Reproduce the entries. Each one must match the original exactly.

'''

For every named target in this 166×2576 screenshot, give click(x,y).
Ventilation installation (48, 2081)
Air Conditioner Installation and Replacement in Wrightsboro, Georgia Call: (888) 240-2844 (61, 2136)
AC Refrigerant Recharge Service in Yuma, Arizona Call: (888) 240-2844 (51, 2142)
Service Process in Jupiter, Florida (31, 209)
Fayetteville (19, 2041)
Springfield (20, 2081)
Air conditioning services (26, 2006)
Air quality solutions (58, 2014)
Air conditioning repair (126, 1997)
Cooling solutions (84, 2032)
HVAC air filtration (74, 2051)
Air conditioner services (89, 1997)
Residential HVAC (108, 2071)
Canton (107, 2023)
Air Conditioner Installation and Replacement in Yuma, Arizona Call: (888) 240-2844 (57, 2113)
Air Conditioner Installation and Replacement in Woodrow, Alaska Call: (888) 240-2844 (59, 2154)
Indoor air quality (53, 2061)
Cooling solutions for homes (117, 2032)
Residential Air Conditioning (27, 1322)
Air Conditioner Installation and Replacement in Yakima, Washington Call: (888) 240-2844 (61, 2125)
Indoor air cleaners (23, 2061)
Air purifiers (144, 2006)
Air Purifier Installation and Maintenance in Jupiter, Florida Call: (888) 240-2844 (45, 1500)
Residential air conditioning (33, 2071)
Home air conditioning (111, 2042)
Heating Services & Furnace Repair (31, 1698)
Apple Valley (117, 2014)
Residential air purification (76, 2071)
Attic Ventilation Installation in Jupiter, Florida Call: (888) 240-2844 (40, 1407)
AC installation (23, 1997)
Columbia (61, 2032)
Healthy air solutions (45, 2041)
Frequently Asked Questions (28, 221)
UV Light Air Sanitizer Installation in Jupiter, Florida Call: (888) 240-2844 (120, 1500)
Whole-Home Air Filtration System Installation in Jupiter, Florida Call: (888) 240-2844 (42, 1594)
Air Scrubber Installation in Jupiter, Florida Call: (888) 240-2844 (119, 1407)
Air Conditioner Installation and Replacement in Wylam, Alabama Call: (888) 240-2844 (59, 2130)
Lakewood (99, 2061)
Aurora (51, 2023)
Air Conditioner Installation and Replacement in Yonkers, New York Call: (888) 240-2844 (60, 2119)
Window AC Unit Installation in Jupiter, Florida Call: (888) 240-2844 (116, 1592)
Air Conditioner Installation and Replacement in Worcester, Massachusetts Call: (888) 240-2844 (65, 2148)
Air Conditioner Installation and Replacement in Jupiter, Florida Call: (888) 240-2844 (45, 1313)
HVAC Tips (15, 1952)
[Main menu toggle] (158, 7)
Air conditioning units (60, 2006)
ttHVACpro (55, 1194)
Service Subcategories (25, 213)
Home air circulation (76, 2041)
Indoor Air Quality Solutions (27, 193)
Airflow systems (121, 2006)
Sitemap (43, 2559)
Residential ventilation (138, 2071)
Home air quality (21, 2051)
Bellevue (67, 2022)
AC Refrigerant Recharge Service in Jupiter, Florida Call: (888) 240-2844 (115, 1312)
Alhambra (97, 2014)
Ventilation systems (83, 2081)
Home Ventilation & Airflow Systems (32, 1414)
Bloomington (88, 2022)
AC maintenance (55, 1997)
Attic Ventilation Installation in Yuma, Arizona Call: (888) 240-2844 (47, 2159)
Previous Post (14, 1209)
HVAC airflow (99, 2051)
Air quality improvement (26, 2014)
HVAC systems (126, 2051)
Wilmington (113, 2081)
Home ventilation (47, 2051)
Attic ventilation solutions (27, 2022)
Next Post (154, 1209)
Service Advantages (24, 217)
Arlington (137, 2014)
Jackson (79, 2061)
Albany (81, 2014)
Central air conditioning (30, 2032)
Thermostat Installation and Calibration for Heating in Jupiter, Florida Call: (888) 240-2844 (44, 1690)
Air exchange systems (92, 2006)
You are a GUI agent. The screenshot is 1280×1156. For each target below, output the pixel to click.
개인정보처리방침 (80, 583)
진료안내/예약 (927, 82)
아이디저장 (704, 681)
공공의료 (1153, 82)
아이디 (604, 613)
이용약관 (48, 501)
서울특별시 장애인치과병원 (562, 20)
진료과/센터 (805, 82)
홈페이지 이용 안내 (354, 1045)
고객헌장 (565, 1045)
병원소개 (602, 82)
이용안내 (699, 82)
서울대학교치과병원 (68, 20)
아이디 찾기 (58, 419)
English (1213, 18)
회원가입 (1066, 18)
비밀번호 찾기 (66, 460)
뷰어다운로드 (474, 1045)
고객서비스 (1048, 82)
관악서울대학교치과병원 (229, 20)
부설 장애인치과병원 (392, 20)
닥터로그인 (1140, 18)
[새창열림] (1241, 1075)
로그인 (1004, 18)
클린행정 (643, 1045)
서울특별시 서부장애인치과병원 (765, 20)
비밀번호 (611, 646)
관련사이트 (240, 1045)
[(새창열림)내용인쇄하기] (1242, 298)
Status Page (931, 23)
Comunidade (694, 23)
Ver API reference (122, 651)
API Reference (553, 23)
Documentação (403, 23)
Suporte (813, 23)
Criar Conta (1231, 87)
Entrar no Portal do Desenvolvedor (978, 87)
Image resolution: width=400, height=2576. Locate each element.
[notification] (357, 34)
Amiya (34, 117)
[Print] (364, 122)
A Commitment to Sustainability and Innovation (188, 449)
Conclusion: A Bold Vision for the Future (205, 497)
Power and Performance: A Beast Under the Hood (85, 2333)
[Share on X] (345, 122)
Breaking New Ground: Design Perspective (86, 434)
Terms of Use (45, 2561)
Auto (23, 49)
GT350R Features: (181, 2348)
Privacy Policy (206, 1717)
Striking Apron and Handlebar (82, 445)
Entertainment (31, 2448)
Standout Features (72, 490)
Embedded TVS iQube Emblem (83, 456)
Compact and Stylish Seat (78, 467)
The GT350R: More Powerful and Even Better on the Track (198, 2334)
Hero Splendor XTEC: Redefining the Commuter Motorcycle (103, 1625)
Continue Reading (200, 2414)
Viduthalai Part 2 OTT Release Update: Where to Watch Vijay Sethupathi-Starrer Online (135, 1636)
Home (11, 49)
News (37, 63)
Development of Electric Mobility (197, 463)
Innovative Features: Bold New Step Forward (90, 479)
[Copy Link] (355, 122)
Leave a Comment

'''

:: Worked solution ::
For every named target in this 166×2576 screenshot, give click(x,y).
Ventilation installation (48, 2081)
Air Conditioner Installation and Replacement in Wrightsboro, Georgia Call: (888) 240-2844 (61, 2136)
AC Refrigerant Recharge Service in Yuma, Arizona Call: (888) 240-2844 (51, 2142)
Service Process in Jupiter, Florida (31, 209)
Fayetteville (19, 2041)
Springfield (20, 2081)
Air conditioning services (26, 2006)
Air quality solutions (58, 2014)
Air conditioning repair (126, 1997)
Cooling solutions (84, 2032)
HVAC air filtration (74, 2051)
Air conditioner services (89, 1997)
Residential HVAC (108, 2071)
Canton (107, 2023)
Air Conditioner Installation and Replacement in Yuma, Arizona Call: (888) 240-2844 (57, 2113)
Air Conditioner Installation and Replacement in Woodrow, Alaska Call: (888) 240-2844 (59, 2154)
Indoor air quality (53, 2061)
Cooling solutions for homes (117, 2032)
Residential Air Conditioning (27, 1322)
Air Conditioner Installation and Replacement in Yakima, Washington Call: (888) 240-2844 (61, 2125)
Indoor air cleaners (23, 2061)
Air purifiers (144, 2006)
Air Purifier Installation and Maintenance in Jupiter, Florida Call: (888) 240-2844 (45, 1500)
Residential air conditioning (33, 2071)
Home air conditioning (111, 2042)
Heating Services & Furnace Repair (31, 1698)
Apple Valley (117, 2014)
Residential air purification (76, 2071)
Attic Ventilation Installation in Jupiter, Florida Call: (888) 240-2844 (40, 1407)
AC installation (23, 1997)
Columbia (61, 2032)
Healthy air solutions (45, 2041)
Frequently Asked Questions (28, 221)
UV Light Air Sanitizer Installation in Jupiter, Florida Call: (888) 240-2844 (120, 1500)
Whole-Home Air Filtration System Installation in Jupiter, Florida Call: (888) 240-2844 (42, 1594)
Air Scrubber Installation in Jupiter, Florida Call: (888) 240-2844 (119, 1407)
Air Conditioner Installation and Replacement in Wylam, Alabama Call: (888) 240-2844 (59, 2130)
Lakewood (99, 2061)
Aurora (51, 2023)
Air Conditioner Installation and Replacement in Yonkers, New York Call: (888) 240-2844 (60, 2119)
Window AC Unit Installation in Jupiter, Florida Call: (888) 240-2844 (116, 1592)
Air Conditioner Installation and Replacement in Worcester, Massachusetts Call: (888) 240-2844 (65, 2148)
Air Conditioner Installation and Replacement in Jupiter, Florida Call: (888) 240-2844 (45, 1313)
HVAC Tips (15, 1952)
[Main menu toggle] (158, 7)
Air conditioning units (60, 2006)
ttHVACpro (55, 1194)
Service Subcategories (25, 213)
Home air circulation (76, 2041)
Indoor Air Quality Solutions (27, 193)
Airflow systems (121, 2006)
Sitemap (43, 2559)
Residential ventilation (138, 2071)
Home air quality (21, 2051)
Bellevue (67, 2022)
AC Refrigerant Recharge Service in Jupiter, Florida Call: (888) 240-2844 (115, 1312)
Alhambra (97, 2014)
Ventilation systems (83, 2081)
Home Ventilation & Airflow Systems (32, 1414)
Bloomington (88, 2022)
AC maintenance (55, 1997)
Attic Ventilation Installation in Yuma, Arizona Call: (888) 240-2844 (47, 2159)
Previous Post (14, 1209)
HVAC airflow (99, 2051)
Air quality improvement (26, 2014)
HVAC systems (126, 2051)
Wilmington (113, 2081)
Home ventilation (47, 2051)
Attic ventilation solutions (27, 2022)
Next Post (154, 1209)
Service Advantages (24, 217)
Arlington (137, 2014)
Jackson (79, 2061)
Albany (81, 2014)
Central air conditioning (30, 2032)
Thermostat Installation and Calibration for Heating in Jupiter, Florida Call: (888) 240-2844 (44, 1690)
Air exchange systems (92, 2006)
You are a GUI agent. The screenshot is 1280×1156. For each target below, output the pixel to click.
개인정보처리방침 (80, 583)
진료안내/예약 (927, 82)
아이디저장 (704, 681)
공공의료 (1153, 82)
아이디 (604, 613)
이용약관 (48, 501)
서울특별시 장애인치과병원 (562, 20)
진료과/센터 (805, 82)
홈페이지 이용 안내 (354, 1045)
고객헌장 (565, 1045)
병원소개 (602, 82)
이용안내 (699, 82)
서울대학교치과병원 (68, 20)
아이디 찾기 (58, 419)
English (1213, 18)
회원가입 (1066, 18)
비밀번호 찾기 (66, 460)
뷰어다운로드 (474, 1045)
고객서비스 (1048, 82)
관악서울대학교치과병원 (229, 20)
부설 장애인치과병원 (392, 20)
닥터로그인 (1140, 18)
[새창열림] (1241, 1075)
로그인 (1004, 18)
클린행정 (643, 1045)
서울특별시 서부장애인치과병원 (765, 20)
비밀번호 (611, 646)
관련사이트 (240, 1045)
[(새창열림)내용인쇄하기] (1242, 298)
Status Page (931, 23)
Comunidade (694, 23)
Ver API reference (122, 651)
API Reference (553, 23)
Documentação (403, 23)
Suporte (813, 23)
Criar Conta (1231, 87)
Entrar no Portal do Desenvolvedor (978, 87)
Image resolution: width=400, height=2576. Locate each element.
[notification] (357, 34)
Amiya (34, 117)
[Print] (364, 122)
A Commitment to Sustainability and Innovation (188, 449)
Conclusion: A Bold Vision for the Future (205, 497)
Power and Performance: A Beast Under the Hood (85, 2333)
[Share on X] (345, 122)
Breaking New Ground: Design Perspective (86, 434)
Terms of Use (45, 2561)
Auto (23, 49)
GT350R Features: (181, 2348)
Privacy Policy (206, 1717)
Striking Apron and Handlebar (82, 445)
Entertainment (31, 2448)
Standout Features (72, 490)
Embedded TVS iQube Emblem (83, 456)
Compact and Stylish Seat (78, 467)
The GT350R: More Powerful and Even Better on the Track (198, 2334)
Hero Splendor XTEC: Redefining the Commuter Motorcycle (103, 1625)
Continue Reading (200, 2414)
Viduthalai Part 2 OTT Release Update: Where to Watch Vijay Sethupathi-Starrer Online (135, 1636)
Home (11, 49)
News (37, 63)
Development of Electric Mobility (197, 463)
Innovative Features: Bold New Step Forward (90, 479)
[Copy Link] (355, 122)
Leave a Comment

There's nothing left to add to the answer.